Your instructions: Restate every record exactly as it is written, while omitting the pictures it holds.

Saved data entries
━━━━━━━━━━━━━━━━
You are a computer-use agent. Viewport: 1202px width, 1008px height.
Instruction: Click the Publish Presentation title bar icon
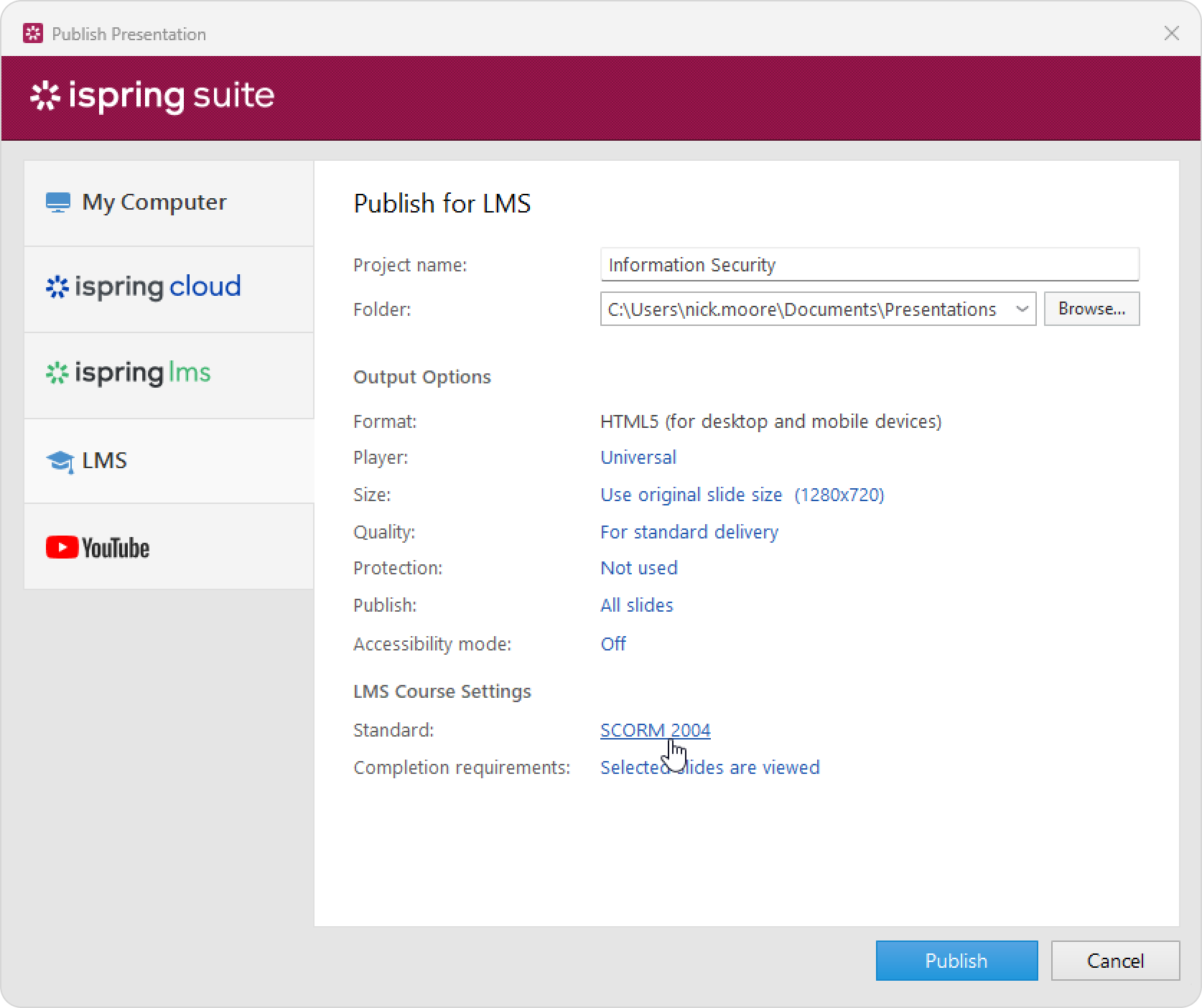click(x=33, y=34)
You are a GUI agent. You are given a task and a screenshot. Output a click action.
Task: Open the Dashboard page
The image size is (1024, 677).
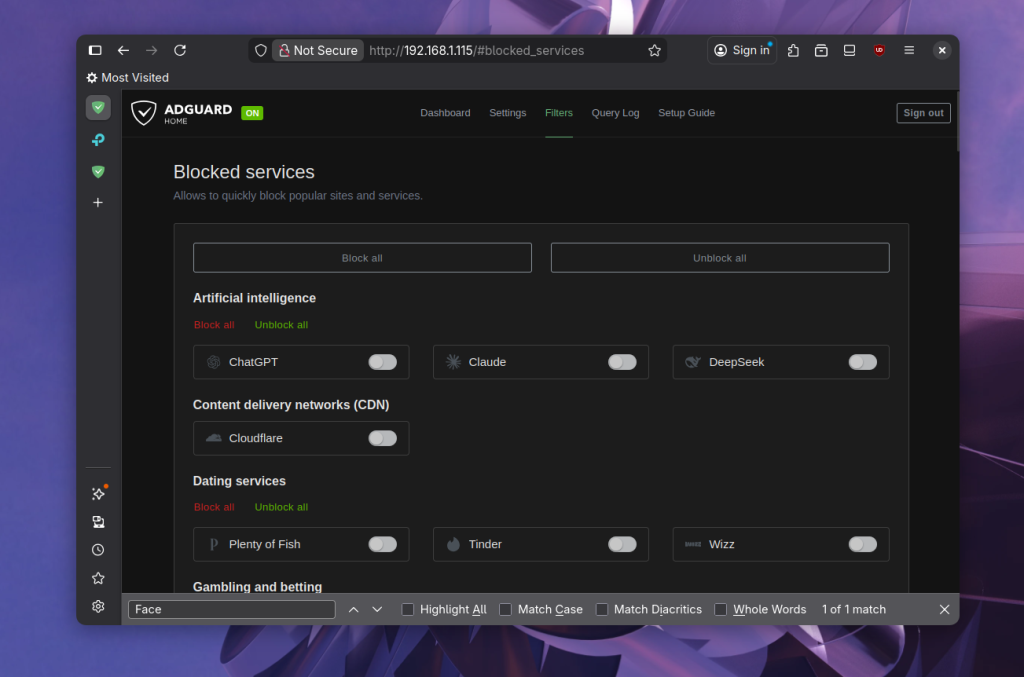[445, 113]
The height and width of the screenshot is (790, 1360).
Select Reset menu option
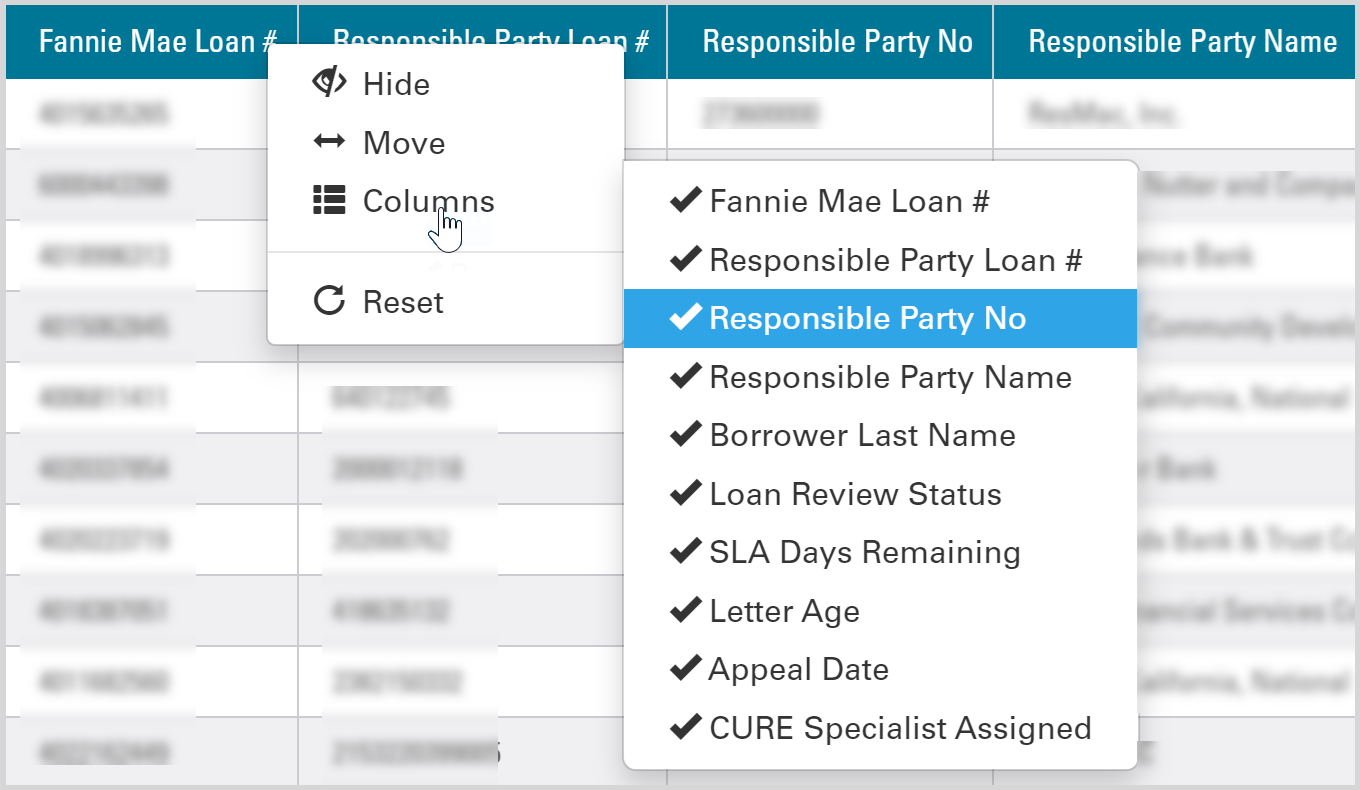pyautogui.click(x=445, y=301)
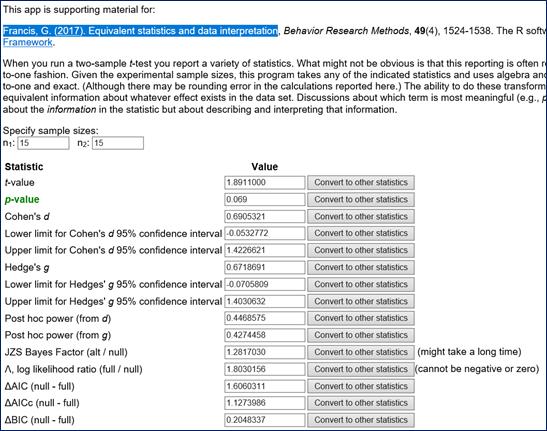This screenshot has width=547, height=431.
Task: Convert upper limit Cohen's d interval
Action: coord(361,250)
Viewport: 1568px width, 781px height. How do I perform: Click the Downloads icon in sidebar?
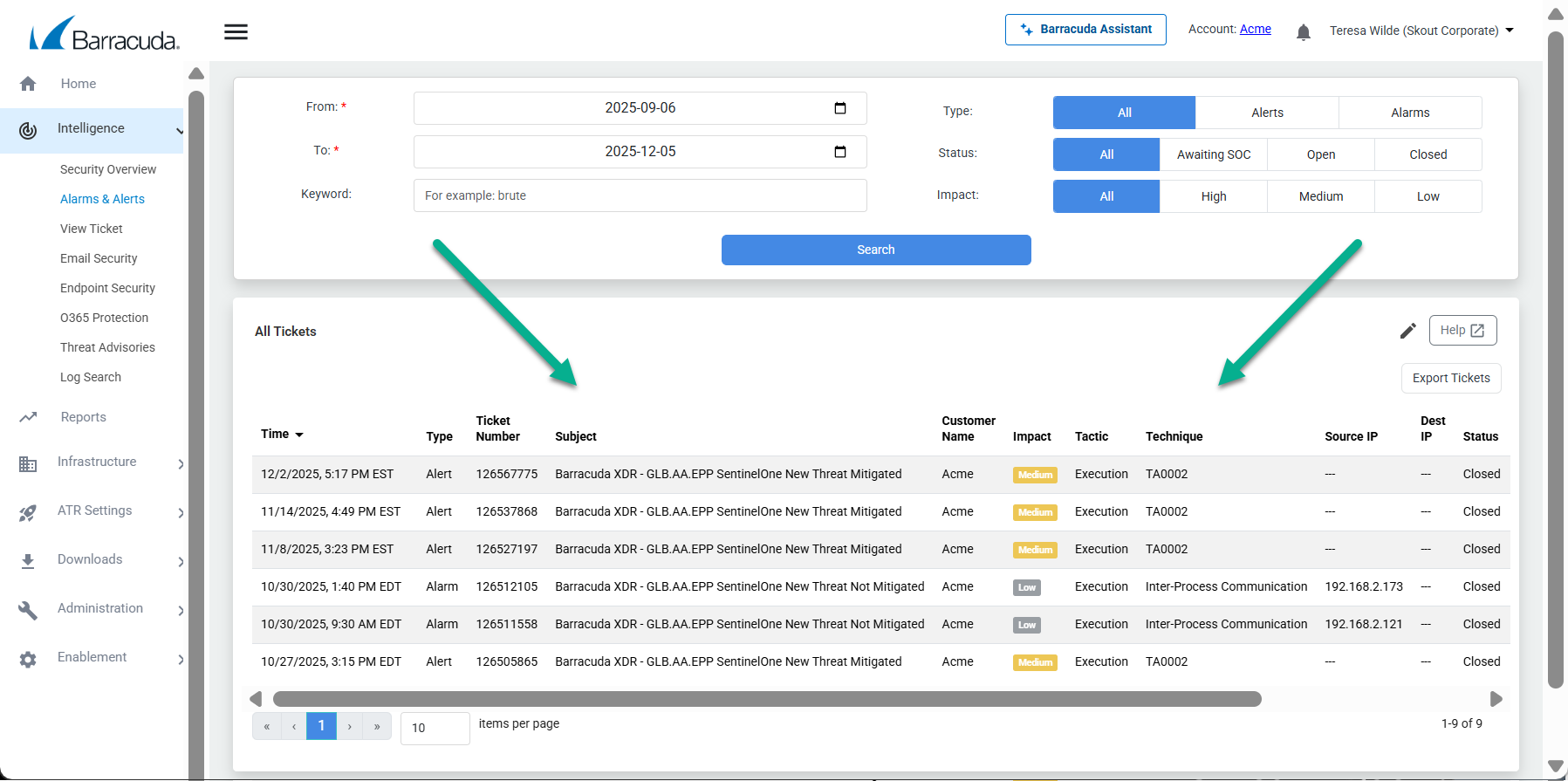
━━━━━━━━━━━━━━━━
Your response:
You are a computer-use agent. Viewport: 1202px width, 1008px height.
Instruction: Click the Publish Presentation title bar icon
click(x=33, y=34)
You are a GUI agent. You are given a task and a screenshot. Output a click action.
Task: Open the Dashboard page
The image size is (1024, 677).
[445, 113]
The height and width of the screenshot is (790, 1360).
Select Reset menu option
pyautogui.click(x=445, y=301)
This screenshot has width=547, height=431.
Task: Convert upper limit Cohen's d interval
Action: coord(361,250)
Viewport: 1568px width, 781px height. How do I perform: Click the Downloads icon in sidebar?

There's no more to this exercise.